Misregulation of cell cycle control is at the basis of oncogenesis. The cancer-promoting proteins Aurora A and HEF1/NEDD9/CAS-L have a role in primary cilium stabilization. Loss of cilia in cancer may contribute to the insensitivity of cancer cells to environmental repressive signals (reviewed in [37]). Although mutations in ciliary proteins do not predispose to cancer, it is fascinating to speculate that alterations in cilia, coupled to other mechanisms, might have a role in the development of cancer.
Signal transduction
Cilia are unique organelles, which can act as antennae for the cells. They have crucial roles in several signal transduction pathways such as Hh, Wnt, planar cell polarity (PCP) and platelet-derived growth factor (PDGF) pathways. A summary of the pathways is reported in Figure 2.
Hedgehog pathway
The evolutionary conserved Hh pathway regulates many developmental processes. The main players of the pathway are the three ligands, Sonic hedgehog (Shh), Indian hedgehog (Ihh) and Desert hedgehog (Dhh), the two membrane receptors, Patched1 (Ptc1) and Smoothened (Smo), and the effectors Gli transcription factors. In the absence of ligands, the transmembrane Ptc1 protein inhibits Smo to transduce the signal and Gli3 is constantly proteolytically cleaved into the repressor form Gli3R. The binding of the ligand to Ptc1 induces the release of Smo, which in turn inhibits Gli3 processing. As a result of Hh pathway activation, the Gli3 activator (Gli3A) regulates the downstream targets.
Several studies support the relationship between primary cilia and the Hh pathway [38–41]. In mammalian cells, Smo-dependent signaling requires translocation to primary cilia.

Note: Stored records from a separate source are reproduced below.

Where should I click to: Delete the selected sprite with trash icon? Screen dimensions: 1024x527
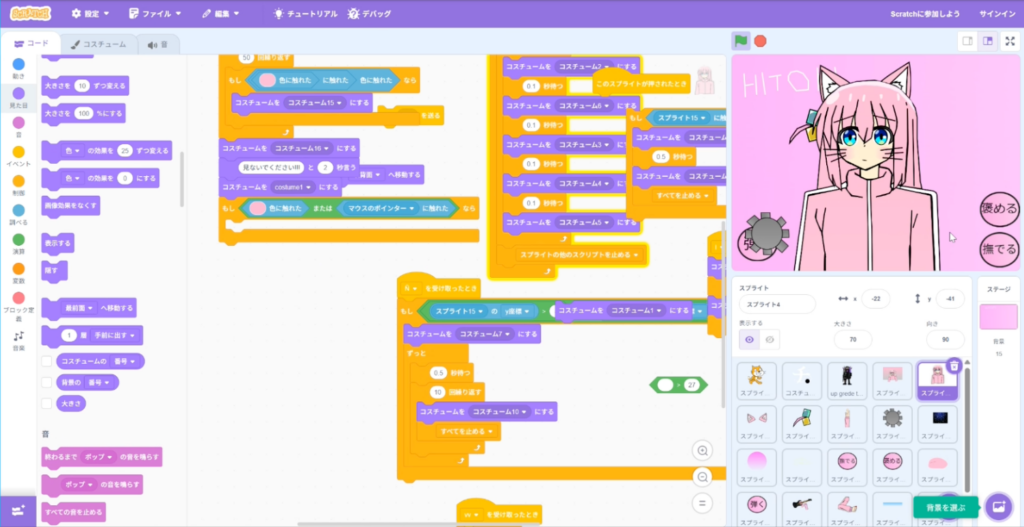954,366
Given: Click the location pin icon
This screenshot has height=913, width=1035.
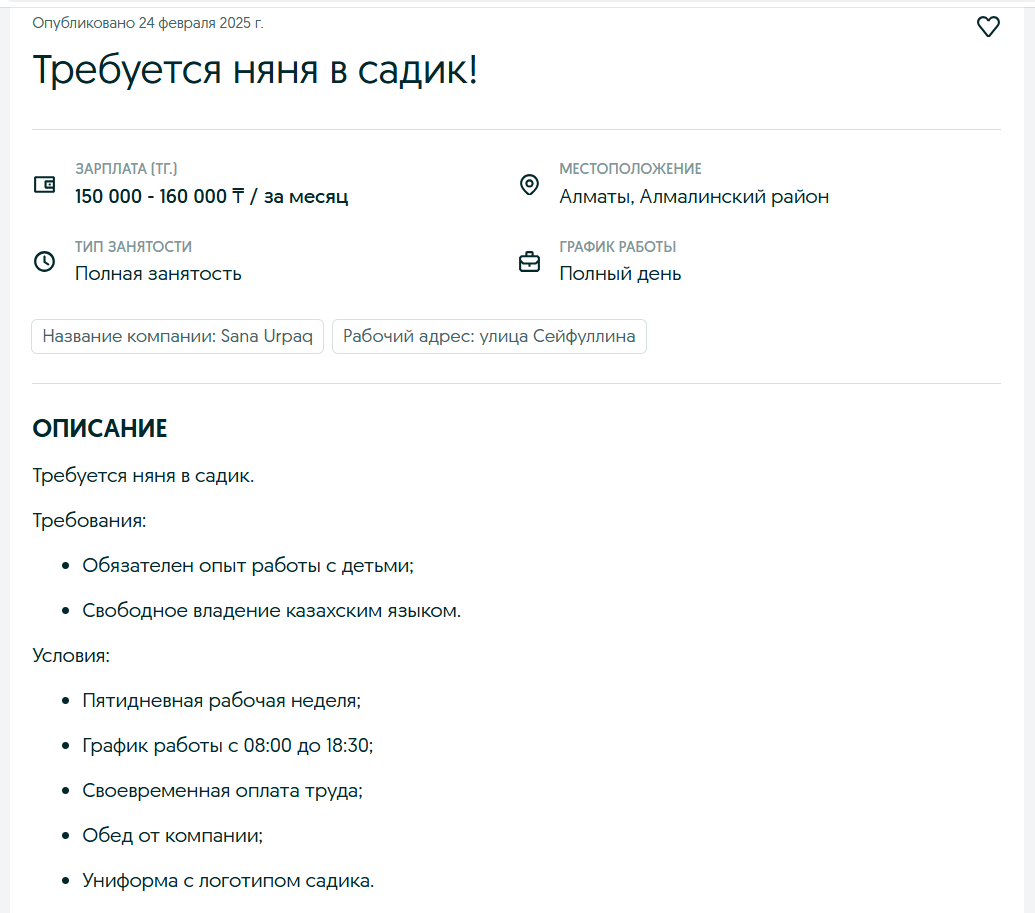Looking at the screenshot, I should tap(529, 185).
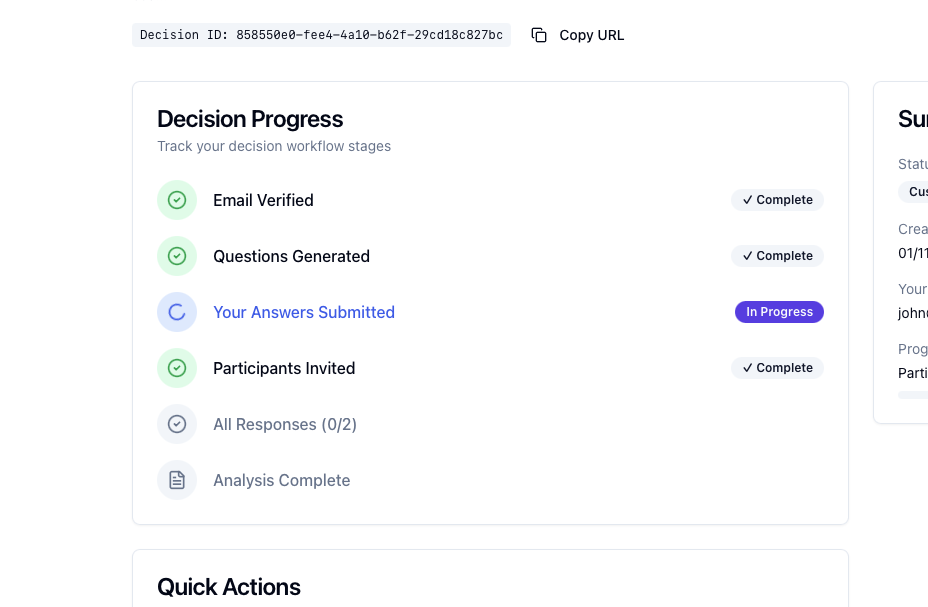Click the Analysis Complete step label
This screenshot has height=607, width=928.
pos(281,480)
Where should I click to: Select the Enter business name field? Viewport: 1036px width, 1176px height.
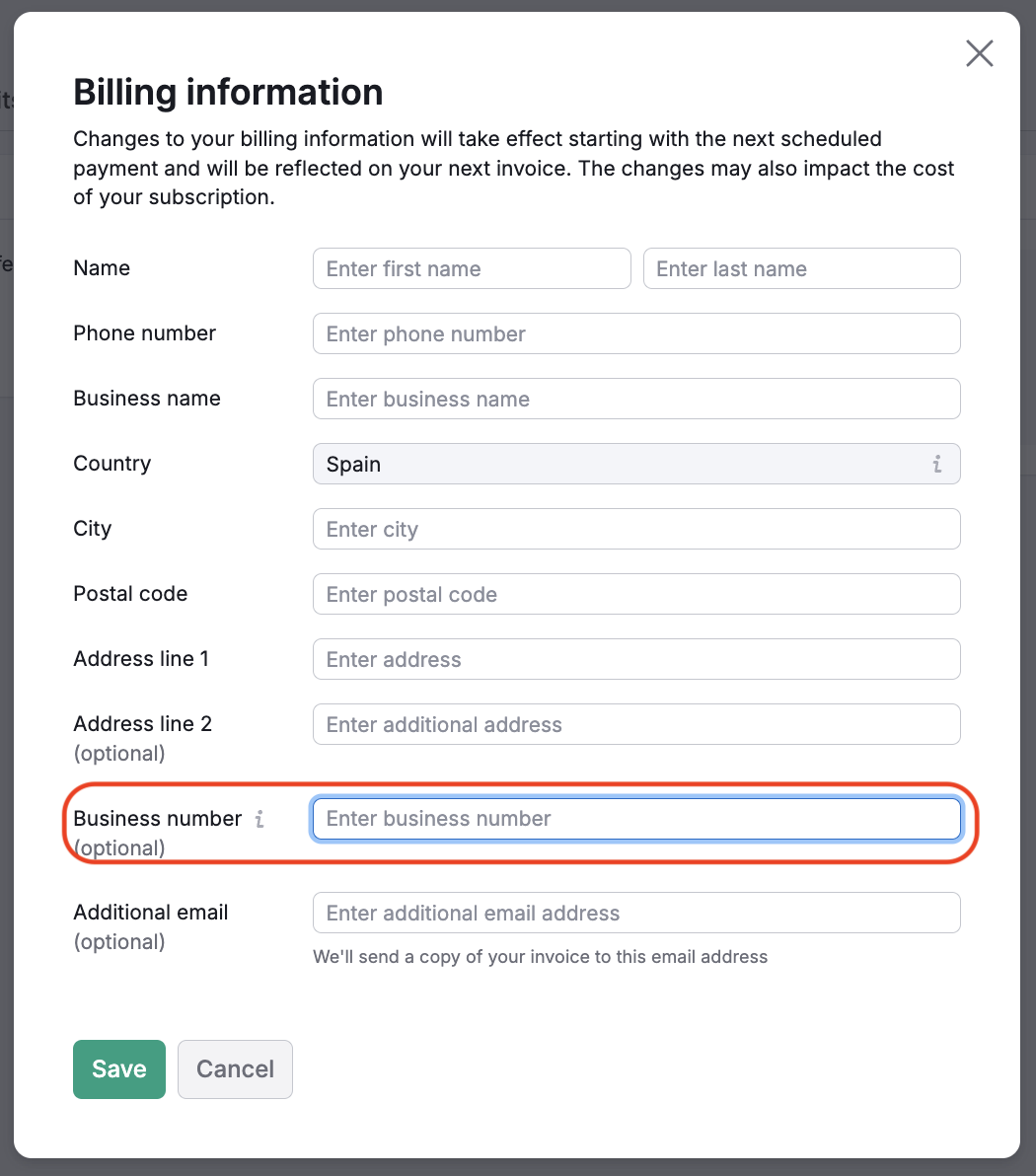636,399
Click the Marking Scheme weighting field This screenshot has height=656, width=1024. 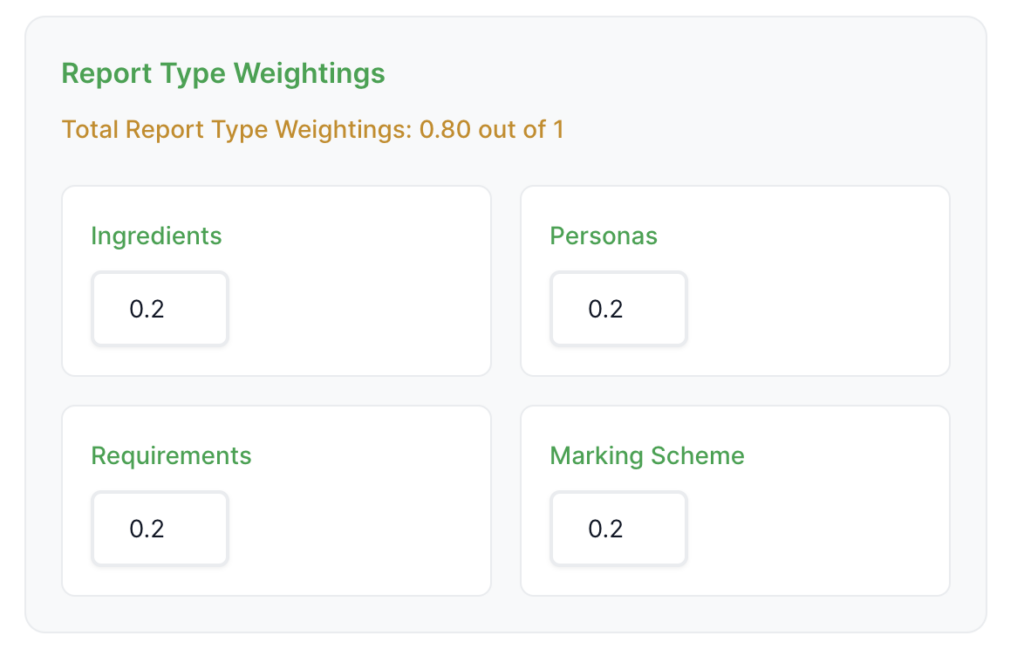click(x=619, y=528)

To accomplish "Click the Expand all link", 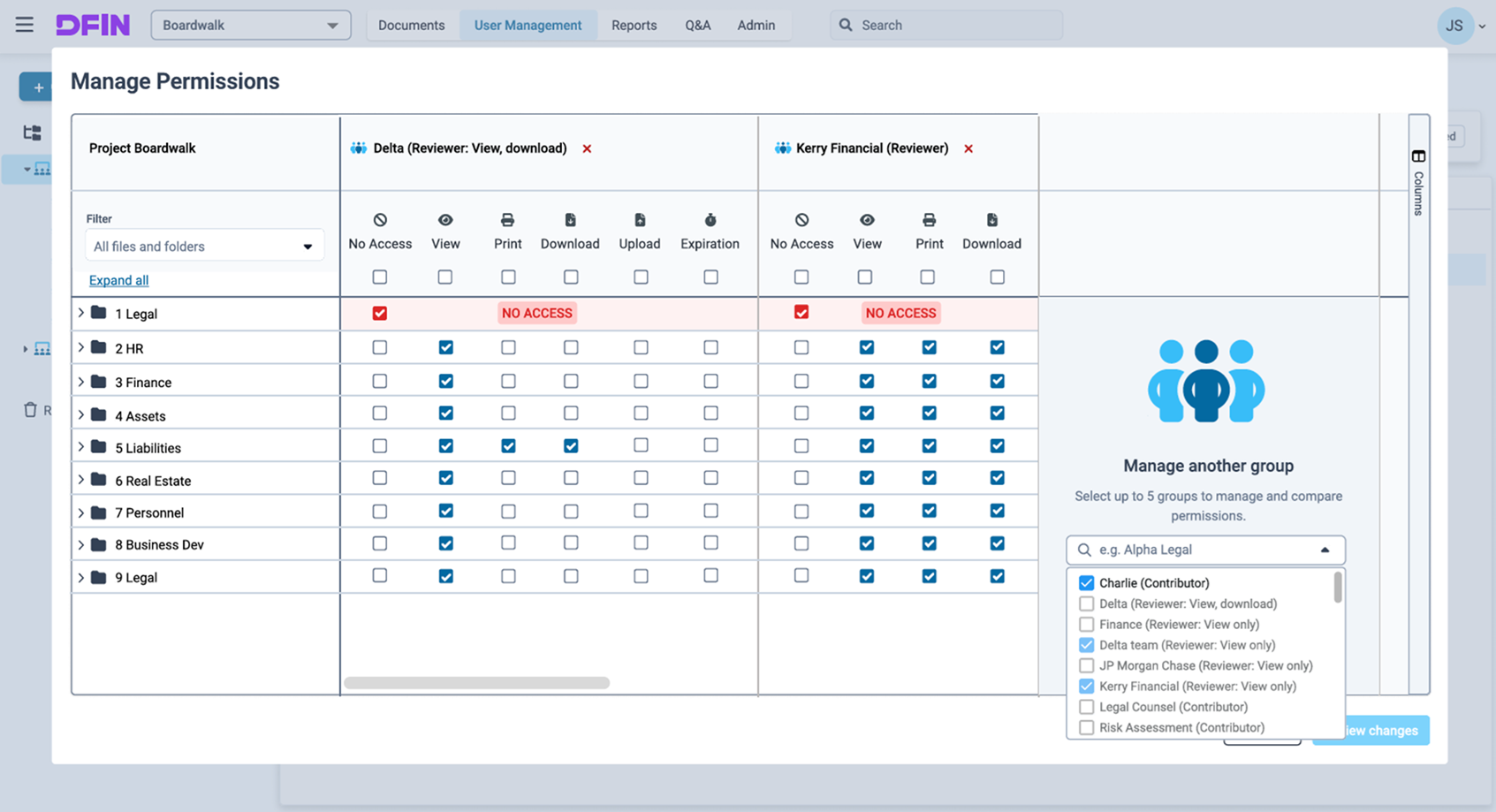I will (x=118, y=280).
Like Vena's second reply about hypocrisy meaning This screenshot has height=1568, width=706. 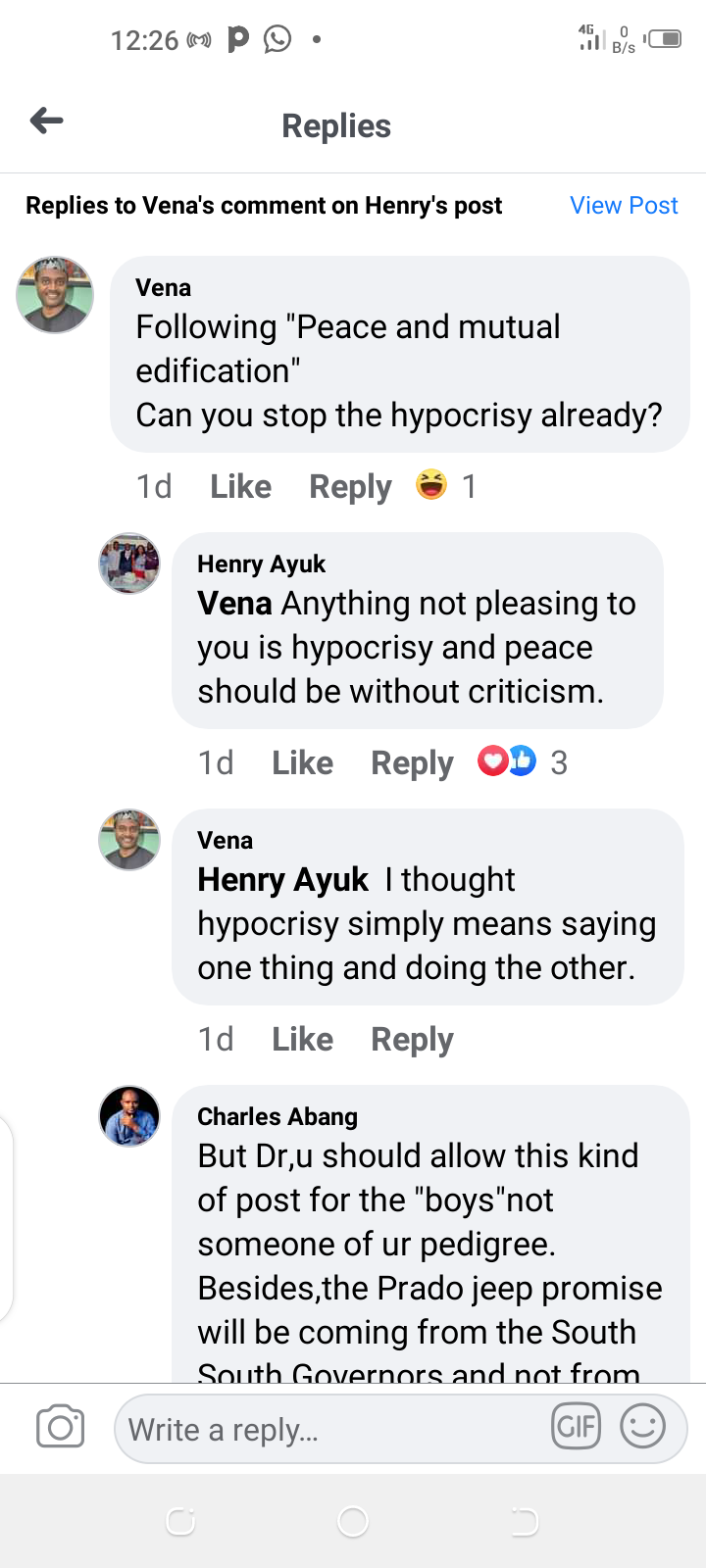tap(302, 1039)
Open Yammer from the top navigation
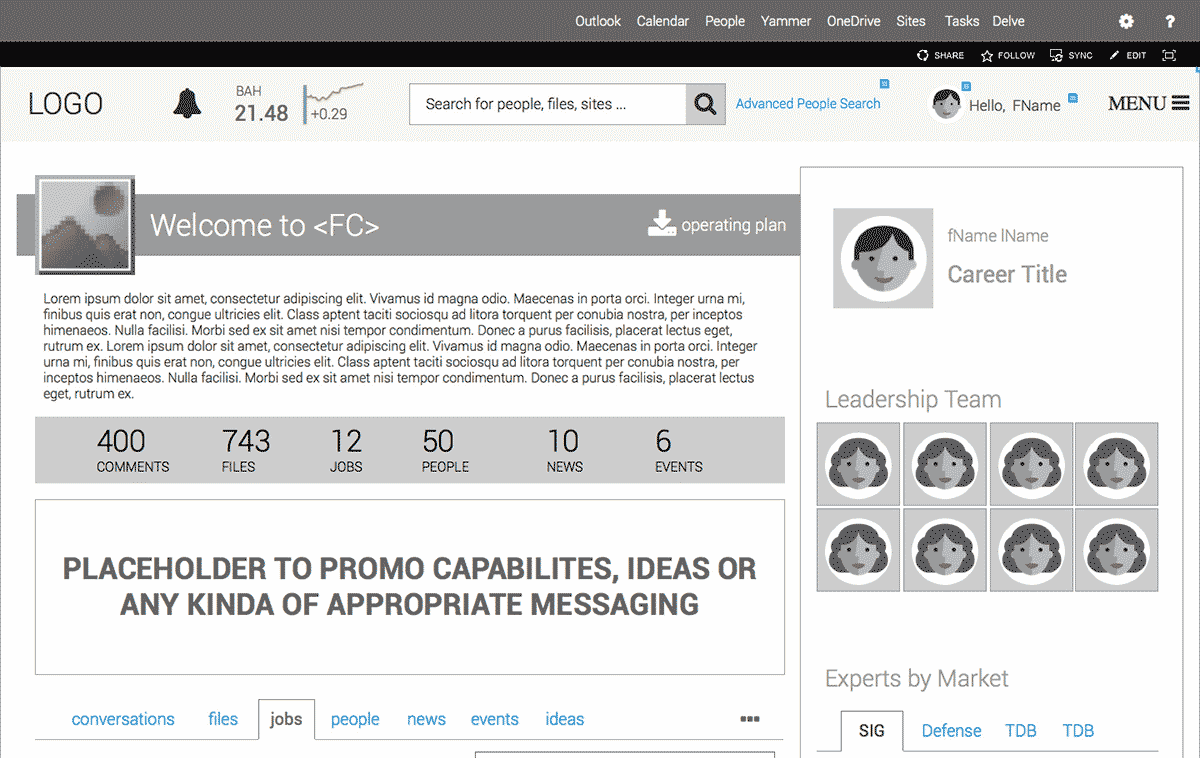The image size is (1200, 758). [x=785, y=21]
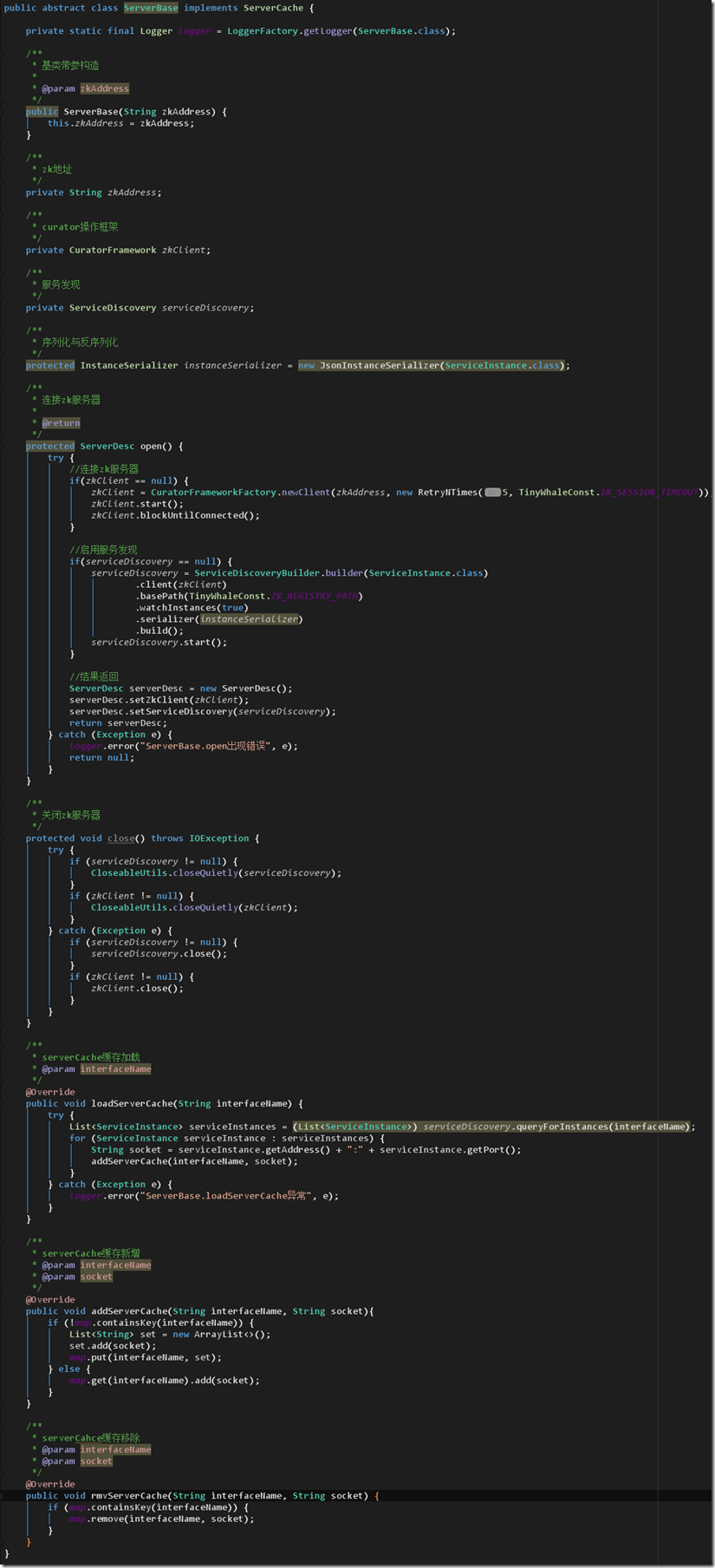Click the underlined close() method name
Image resolution: width=715 pixels, height=1568 pixels.
click(120, 839)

Activation of the Shh pathway markedly upregulates the localization of Smo at the primary cilium in mouse embryonic fibroblasts and Madin-Darby Canine Kidney cells [38, 39]. In the absence of Shh signaling, Ptc1 localizes to primary cilia and prevents Smo accumulation within cilia. When Shh signaling is activated Shh binds to Ptc1 and Ptc1 leaves the cilia, leading to accumulation of Smo. Thus, primary cilia function as chemosensors for the detection of extracellular Shh [40]. A crucial role in signaling was demonstrated for beta-arrestin 1 or beta-arrestin 2. Their depletion prevented localization of Smo to primary cilia and Smo-dependent activation of Gli [41].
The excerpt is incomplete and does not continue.